-- Start --

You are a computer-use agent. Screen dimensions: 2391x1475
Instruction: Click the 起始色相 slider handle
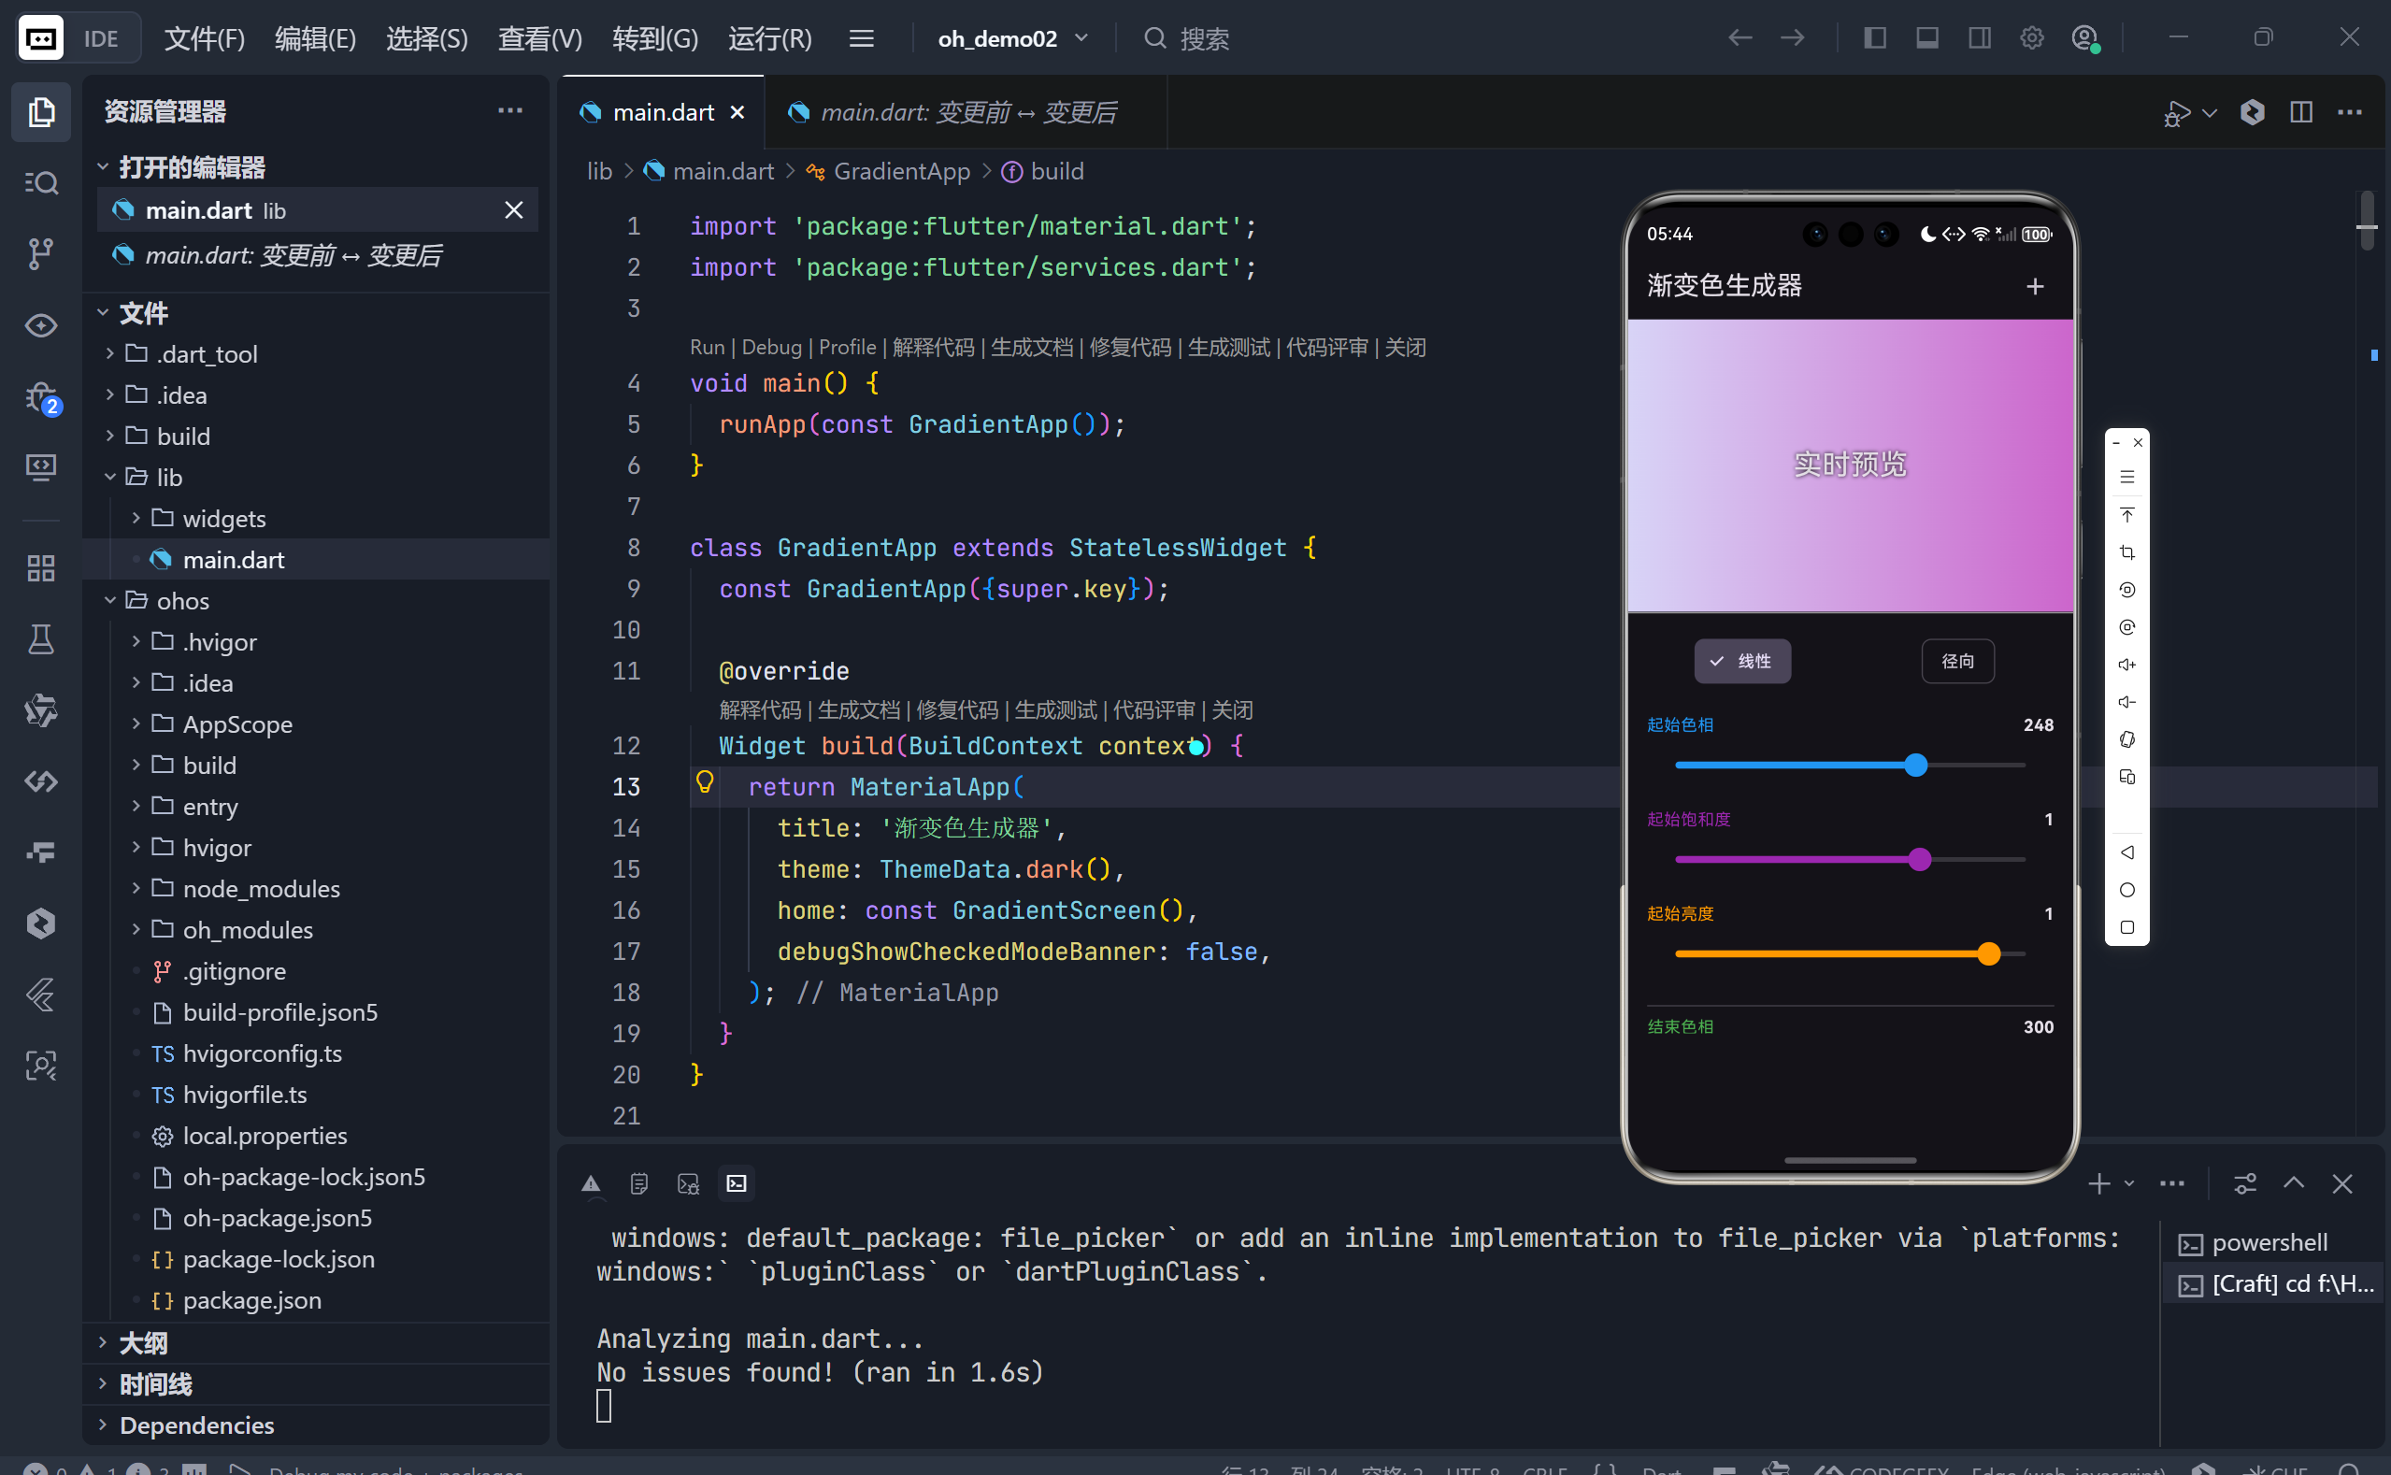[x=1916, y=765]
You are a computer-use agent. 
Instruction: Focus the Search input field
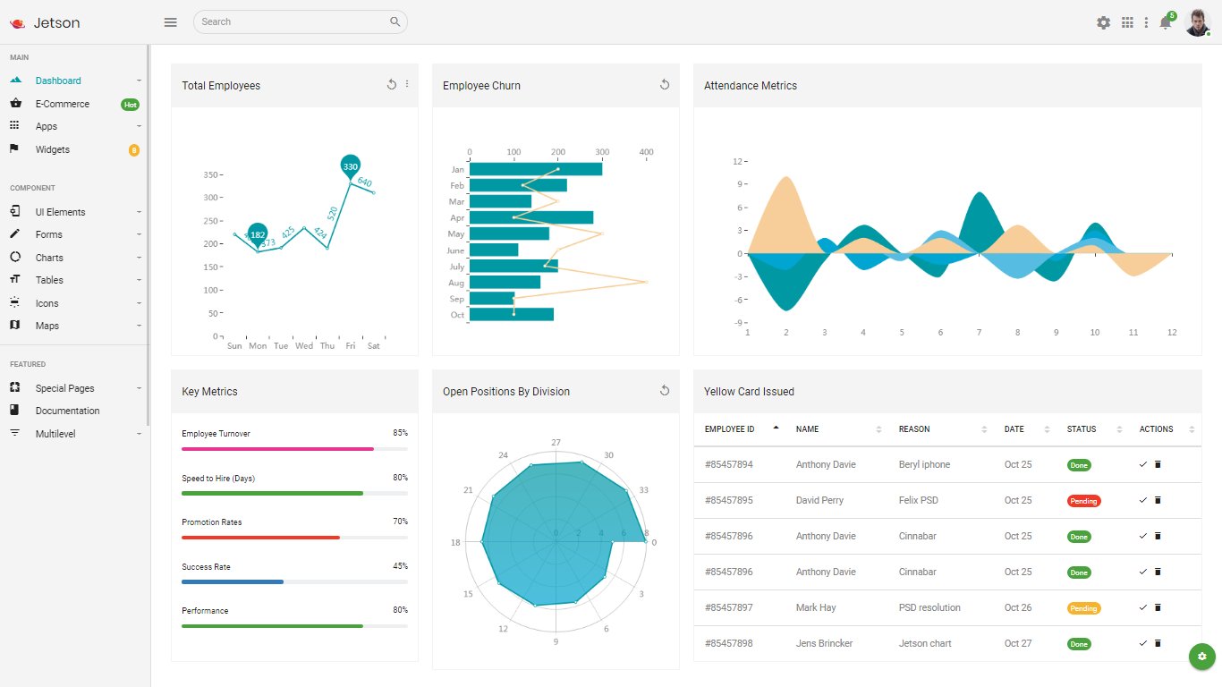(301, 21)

-- End --
-- Start --

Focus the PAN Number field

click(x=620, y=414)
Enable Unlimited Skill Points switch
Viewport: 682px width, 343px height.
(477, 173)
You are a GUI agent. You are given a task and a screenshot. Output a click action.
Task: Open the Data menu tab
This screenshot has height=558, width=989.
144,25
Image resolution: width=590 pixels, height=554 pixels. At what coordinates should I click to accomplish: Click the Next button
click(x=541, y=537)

-- End --

Copy out the lines of the records word for word, starting with the line that contains "Enable Unlimited Skill Points switch" and going through the line that contains "click(x=541, y=537)".

Enable Unlimited Skill Points switch
Viewport: 682px width, 343px height.
(477, 173)
You are a GUI agent. You are given a task and a screenshot. Output a click action.
Task: Open the Data menu tab
This screenshot has height=558, width=989.
144,25
Image resolution: width=590 pixels, height=554 pixels. At what coordinates should I click to accomplish: Click the Next button
click(x=541, y=537)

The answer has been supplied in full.